Die Arbeit des Schmiedes hat den Menschen schon immer fasziniert. Die älteste deutsche Sage hat Wieland, den Schmied, zum Helden. Der Schmied war der Inbegriff eines deutschen Handwerksmeisters. Auch ist es eine Besonderheit des Schmiedes, dass er seine Werkzeuge selbst herstellen kann.
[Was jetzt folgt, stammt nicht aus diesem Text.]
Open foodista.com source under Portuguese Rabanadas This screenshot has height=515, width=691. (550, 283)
Der Eintritt ist frei, der Cache ist allerdings nur zu bestimmten Zeiten erreichbar.
Öffnungszeiten:
täglich von 10 bis 16 Uhr

Die Geschichte des Schmiedehauses geht bis zum Jahr 1464 zurück, als das Ortsadelsgeschlecht der Watzmannsdorfer an dieser Stelle ein Benefizium, also eine Planstelle für einen Geistlichen, stiftete. Seit 1601 ist dieses Anwesen im Besitz der Pfarrpfründe, und ab 1613 war in dem Haus auch eine Krämerei untergebracht. In den Folgejahren wechselte das Anwesen mehrmals die Besitzer, bis 1893 der Schmiedegeselle Friedrich Höber einheitatete und sich als Schmied selbständig machte. Josef Höber übernahm nach dem Tode seines Vaters die Schmiede. Damals gehörten zum Wohnhaus auch eine kleine Landwirtschaft sowie ein Ziehbrunnen. 1950 wurde das alte Wohnhaus abgebrochen und das derzeitige Gebäude errichtet.
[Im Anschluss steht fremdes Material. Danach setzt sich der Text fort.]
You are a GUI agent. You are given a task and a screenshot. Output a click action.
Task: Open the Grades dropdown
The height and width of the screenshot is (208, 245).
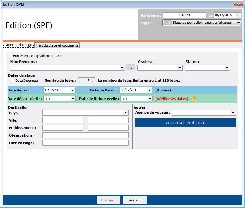180,68
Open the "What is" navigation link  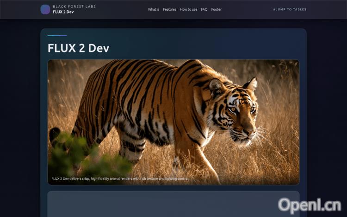[153, 9]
Bitte keine Ausstellungsstücke mitnehmen, das sind keine Tauschgegenstände -:)
Es handelt sich hier um einen schnellen Hin und Mit.
Mit diesem Cache möchte ich euch hauptsächlich auf das kleine, aber feine Museum hinweisen.
Da es hier sehr viele Versteckmöglichkeiten gibt, bitte den Hinweis beachten.